İnsan yaratılışından sınırını ömür süresi içinde dolduramayacağı bilgi ve beceri potansiyele sahiptir. İstidat, kabiliyet, yetenek adına her ne dersek diyelim insanın cevherinde mevcut olan potansiyel demektir.
Bir insan birkaç alanda uzman olabilir. Uzmanlık sayısı da konuya göre, verilen öneme, işin gerektirdiği bilgi, beceri ve davranış çeşitliliğine göre değişir. Her mesleğin kendine özgü gerekli bilgi hacmi, meleke kazanmaya yeterli zihin ve beden donanım hacmi değişiktir.
Sınırlı bilgiyi gerektiren ve belirli rutin tekrardan sonra aklı kullanmadan bedenin kazandığı davranış modlarına alışkanlık diyoruz. Bir çocuğun iki-üç yaşında yemek kaşığını kullanması ciddî bir gayret ve beceri sayılırken, yetişkin bir insanın kaşık kullanması beceri sınıfından sayılmaz.
Günlük hayatımızda zihnî faaliyet sayılmayan, akıl kullanmadan yapılan, bedenin otomatik hale gelmiş o kadar alışkanlıkları var ki, bunlar hayatı kolaylaştırmaktadır. Özel bir niyet, kasıt ve uzun süreli gayret gerektiren uzmanlıklara, sıradan insanların dışındaki becerilere sanat diyoruz. Resim sanatı, hat sanatı, musiki, edebiyat, şiir, spor bu cümledendir.
Keza bilim alanında teorik olarak bilgi birikimi, bilgi üretimi, yeni, farklı ve orijinal keşifler yapmak, eğer bir yaşama biçimi haline gelmişse uzmanlık sınıfına girer.
Bilim adamı, aydın (münevver), zihinsel potansiyeli yanında el mahareti noktasında üstün, farklılık seviyesindeki insanlar yaratılışında mevcut olan potansiyeli, ruhundaki cevheri işlemiş, onu açığa çıkararak fayda üretmiştir. Bu tür gelişme gerçek anlamda beyin ve zekâ gelişimidir.

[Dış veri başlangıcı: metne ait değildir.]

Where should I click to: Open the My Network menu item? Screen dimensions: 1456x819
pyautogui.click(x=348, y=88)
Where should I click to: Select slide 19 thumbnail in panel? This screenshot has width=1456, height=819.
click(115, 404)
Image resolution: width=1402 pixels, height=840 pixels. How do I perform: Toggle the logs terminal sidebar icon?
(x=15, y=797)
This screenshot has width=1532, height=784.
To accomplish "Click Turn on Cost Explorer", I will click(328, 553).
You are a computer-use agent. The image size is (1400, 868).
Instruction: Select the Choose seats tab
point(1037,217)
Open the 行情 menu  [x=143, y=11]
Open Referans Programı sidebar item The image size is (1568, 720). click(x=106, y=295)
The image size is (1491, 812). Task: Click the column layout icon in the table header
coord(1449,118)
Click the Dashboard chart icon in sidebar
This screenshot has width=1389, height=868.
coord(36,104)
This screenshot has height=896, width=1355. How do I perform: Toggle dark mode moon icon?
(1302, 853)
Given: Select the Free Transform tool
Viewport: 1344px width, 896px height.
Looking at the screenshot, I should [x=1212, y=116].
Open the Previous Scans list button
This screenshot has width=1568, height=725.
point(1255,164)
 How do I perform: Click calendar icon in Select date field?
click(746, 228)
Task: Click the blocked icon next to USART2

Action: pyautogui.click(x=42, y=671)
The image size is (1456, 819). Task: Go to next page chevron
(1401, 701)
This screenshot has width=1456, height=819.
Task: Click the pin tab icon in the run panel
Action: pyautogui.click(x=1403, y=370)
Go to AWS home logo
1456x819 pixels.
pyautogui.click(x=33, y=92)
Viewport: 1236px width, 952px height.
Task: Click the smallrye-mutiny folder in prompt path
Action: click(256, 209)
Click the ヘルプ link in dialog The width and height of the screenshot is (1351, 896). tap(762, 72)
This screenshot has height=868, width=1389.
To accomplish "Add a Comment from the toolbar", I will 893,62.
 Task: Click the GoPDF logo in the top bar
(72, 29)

Sıradan insanlardan farklı bilgi ve beceri donanımına sahip insanlara, zeki insanlar denilir. Sahip olunan bilgi ve donanım, insanın gerek şahsı, gerekse kendisi dışındaki insanlara ürettiği değer ve faydanın derecesi insanın değeridir.
İnsanın değer ölçüsü yine insandır, insanlığa sağladığı faydadır. Salih amel denilen doğru davranışlar insana sadece bu dünyada değil, ebedî hayata kadar uzanan bir fayda sağlamaktadır. Kazanılan bilgi ve beceri iki hayatı içine alacak faydayı üretiyorsa gerçek zeki, gerçek bilim adamı tanımına liyakat kazanılmış demektir.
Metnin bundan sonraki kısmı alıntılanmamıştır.